#### ABOUT THIS TASK:
Return the listing in full, word for word.
--- START ---
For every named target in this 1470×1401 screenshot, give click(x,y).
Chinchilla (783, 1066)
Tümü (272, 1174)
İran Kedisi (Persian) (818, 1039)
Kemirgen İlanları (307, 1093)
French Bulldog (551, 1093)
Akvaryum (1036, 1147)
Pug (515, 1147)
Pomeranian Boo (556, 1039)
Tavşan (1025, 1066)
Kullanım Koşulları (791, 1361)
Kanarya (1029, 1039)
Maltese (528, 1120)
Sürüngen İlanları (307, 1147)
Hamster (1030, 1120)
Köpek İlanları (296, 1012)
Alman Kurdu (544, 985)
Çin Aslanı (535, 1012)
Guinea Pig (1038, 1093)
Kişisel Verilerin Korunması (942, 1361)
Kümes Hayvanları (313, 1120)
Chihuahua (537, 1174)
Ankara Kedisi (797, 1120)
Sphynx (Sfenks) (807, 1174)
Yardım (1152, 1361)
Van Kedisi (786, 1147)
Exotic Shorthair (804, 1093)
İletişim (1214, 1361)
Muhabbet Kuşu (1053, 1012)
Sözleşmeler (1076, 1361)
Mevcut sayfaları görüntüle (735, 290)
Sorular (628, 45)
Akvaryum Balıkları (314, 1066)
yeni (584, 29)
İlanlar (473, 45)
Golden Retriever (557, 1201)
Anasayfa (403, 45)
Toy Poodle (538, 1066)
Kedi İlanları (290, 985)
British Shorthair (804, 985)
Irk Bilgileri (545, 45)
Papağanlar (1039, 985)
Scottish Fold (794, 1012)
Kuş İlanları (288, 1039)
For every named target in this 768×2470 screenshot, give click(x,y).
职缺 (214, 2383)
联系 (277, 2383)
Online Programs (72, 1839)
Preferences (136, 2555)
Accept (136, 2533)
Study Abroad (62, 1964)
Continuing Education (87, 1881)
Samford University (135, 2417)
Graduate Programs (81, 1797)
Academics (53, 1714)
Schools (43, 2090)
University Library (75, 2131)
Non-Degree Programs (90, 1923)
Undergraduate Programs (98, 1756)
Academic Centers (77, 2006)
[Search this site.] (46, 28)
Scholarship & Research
--- END ---
#### ANSWER TO THIS PROBLEM:
For every named target in this 1470×1401 screenshot, give click(x,y).
Chinchilla (783, 1066)
Tümü (272, 1174)
İran Kedisi (Persian) (818, 1039)
Kemirgen İlanları (307, 1093)
French Bulldog (551, 1093)
Akvaryum (1036, 1147)
Pug (515, 1147)
Pomeranian Boo (556, 1039)
Tavşan (1025, 1066)
Kullanım Koşulları (791, 1361)
Kanarya (1029, 1039)
Maltese (528, 1120)
Sürüngen İlanları (307, 1147)
Hamster (1030, 1120)
Köpek İlanları (296, 1012)
Alman Kurdu (544, 985)
Çin Aslanı (535, 1012)
Guinea Pig (1038, 1093)
Kişisel Verilerin Korunması (942, 1361)
Kümes Hayvanları (313, 1120)
Chihuahua (537, 1174)
Ankara Kedisi (797, 1120)
Sphynx (Sfenks) (807, 1174)
Yardım (1152, 1361)
Van Kedisi (786, 1147)
Exotic Shorthair (804, 1093)
İletişim (1214, 1361)
Muhabbet Kuşu (1053, 1012)
Sözleşmeler (1076, 1361)
Mevcut sayfaları görüntüle (735, 290)
Sorular (628, 45)
Akvaryum Balıkları (314, 1066)
yeni (584, 29)
İlanlar (473, 45)
Golden Retriever (557, 1201)
Anasayfa (403, 45)
Toy Poodle (538, 1066)
Kedi İlanları (290, 985)
British Shorthair (804, 985)
Irk Bilgileri (545, 45)
Papağanlar (1039, 985)
Scottish Fold (794, 1012)
Kuş İlanları (288, 1039)
For every named target in this 768×2470 screenshot, give click(x,y).
职缺 (214, 2383)
联系 (277, 2383)
Online Programs (72, 1839)
Preferences (136, 2555)
Accept (136, 2533)
Study Abroad (62, 1964)
Continuing Education (87, 1881)
Samford University (135, 2417)
Graduate Programs (81, 1797)
Academics (53, 1714)
Schools (43, 2090)
University Library (75, 2131)
Non-Degree Programs (90, 1923)
Undergraduate Programs (98, 1756)
Academic Centers (77, 2006)
[Search this site.] (46, 28)
Scholarship & Research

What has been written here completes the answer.